TASK DATA:
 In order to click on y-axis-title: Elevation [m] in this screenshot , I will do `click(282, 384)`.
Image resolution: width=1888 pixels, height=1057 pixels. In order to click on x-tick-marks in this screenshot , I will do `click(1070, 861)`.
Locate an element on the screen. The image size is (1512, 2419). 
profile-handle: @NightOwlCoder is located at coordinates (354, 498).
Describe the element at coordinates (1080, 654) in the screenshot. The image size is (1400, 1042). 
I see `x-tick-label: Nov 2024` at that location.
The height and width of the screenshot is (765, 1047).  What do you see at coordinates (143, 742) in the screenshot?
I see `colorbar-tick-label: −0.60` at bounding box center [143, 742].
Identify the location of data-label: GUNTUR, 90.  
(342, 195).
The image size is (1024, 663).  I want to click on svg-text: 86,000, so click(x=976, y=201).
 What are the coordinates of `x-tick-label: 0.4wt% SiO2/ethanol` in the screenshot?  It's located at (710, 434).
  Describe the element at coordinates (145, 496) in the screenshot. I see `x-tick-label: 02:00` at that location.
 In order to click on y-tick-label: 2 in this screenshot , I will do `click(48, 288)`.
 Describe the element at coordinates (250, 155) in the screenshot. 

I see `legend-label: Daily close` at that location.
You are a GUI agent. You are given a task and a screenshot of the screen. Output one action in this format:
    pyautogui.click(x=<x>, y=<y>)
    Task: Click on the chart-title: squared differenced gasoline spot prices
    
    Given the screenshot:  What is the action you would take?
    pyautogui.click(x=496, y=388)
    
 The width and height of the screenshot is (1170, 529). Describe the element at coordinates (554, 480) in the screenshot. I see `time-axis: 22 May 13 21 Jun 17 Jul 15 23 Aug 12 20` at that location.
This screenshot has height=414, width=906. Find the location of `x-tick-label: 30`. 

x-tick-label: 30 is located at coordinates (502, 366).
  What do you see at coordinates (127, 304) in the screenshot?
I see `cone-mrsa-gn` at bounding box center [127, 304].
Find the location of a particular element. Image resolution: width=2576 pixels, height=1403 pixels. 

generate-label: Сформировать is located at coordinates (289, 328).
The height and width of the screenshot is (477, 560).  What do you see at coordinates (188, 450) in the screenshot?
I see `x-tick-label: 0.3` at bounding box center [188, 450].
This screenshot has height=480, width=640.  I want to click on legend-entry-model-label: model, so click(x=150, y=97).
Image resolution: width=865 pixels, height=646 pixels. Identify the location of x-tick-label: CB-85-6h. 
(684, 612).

EXERCISE REQUIREMENTS:
Rewrite all of the material above, changing every instance of "Image resolution" to "Screen resolution" and keeping everything else the same.

EXERCISE ANSWER:
 In order to click on y-axis-title: Elevation [m] in this screenshot , I will do `click(282, 384)`.
Screen resolution: width=1888 pixels, height=1057 pixels. In order to click on x-tick-marks in this screenshot , I will do `click(1070, 861)`.
Locate an element on the screen. The image size is (1512, 2419). 
profile-handle: @NightOwlCoder is located at coordinates (354, 498).
Describe the element at coordinates (1080, 654) in the screenshot. The image size is (1400, 1042). 
I see `x-tick-label: Nov 2024` at that location.
The height and width of the screenshot is (765, 1047).  What do you see at coordinates (143, 742) in the screenshot?
I see `colorbar-tick-label: −0.60` at bounding box center [143, 742].
Identify the location of data-label: GUNTUR, 90.  
(342, 195).
The image size is (1024, 663).  I want to click on svg-text: 86,000, so click(x=976, y=201).
 What are the coordinates of `x-tick-label: 0.4wt% SiO2/ethanol` in the screenshot?  It's located at (710, 434).
  Describe the element at coordinates (145, 496) in the screenshot. I see `x-tick-label: 02:00` at that location.
 In order to click on y-tick-label: 2 in this screenshot , I will do `click(48, 288)`.
 Describe the element at coordinates (250, 155) in the screenshot. 

I see `legend-label: Daily close` at that location.
You are a GUI agent. You are given a task and a screenshot of the screen. Output one action in this format:
    pyautogui.click(x=<x>, y=<y>)
    Task: Click on the chart-title: squared differenced gasoline spot prices
    
    Given the screenshot:  What is the action you would take?
    pyautogui.click(x=496, y=388)
    
 The width and height of the screenshot is (1170, 529). Describe the element at coordinates (554, 480) in the screenshot. I see `time-axis: 22 May 13 21 Jun 17 Jul 15 23 Aug 12 20` at that location.
This screenshot has height=414, width=906. Find the location of `x-tick-label: 30`. 

x-tick-label: 30 is located at coordinates (502, 366).
  What do you see at coordinates (127, 304) in the screenshot?
I see `cone-mrsa-gn` at bounding box center [127, 304].
Find the location of a particular element. Screen resolution: width=2576 pixels, height=1403 pixels. 

generate-label: Сформировать is located at coordinates (289, 328).
The height and width of the screenshot is (477, 560).  What do you see at coordinates (188, 450) in the screenshot?
I see `x-tick-label: 0.3` at bounding box center [188, 450].
This screenshot has height=480, width=640.  I want to click on legend-entry-model-label: model, so click(x=150, y=97).
Screen resolution: width=865 pixels, height=646 pixels. Identify the location of x-tick-label: CB-85-6h. 
(684, 612).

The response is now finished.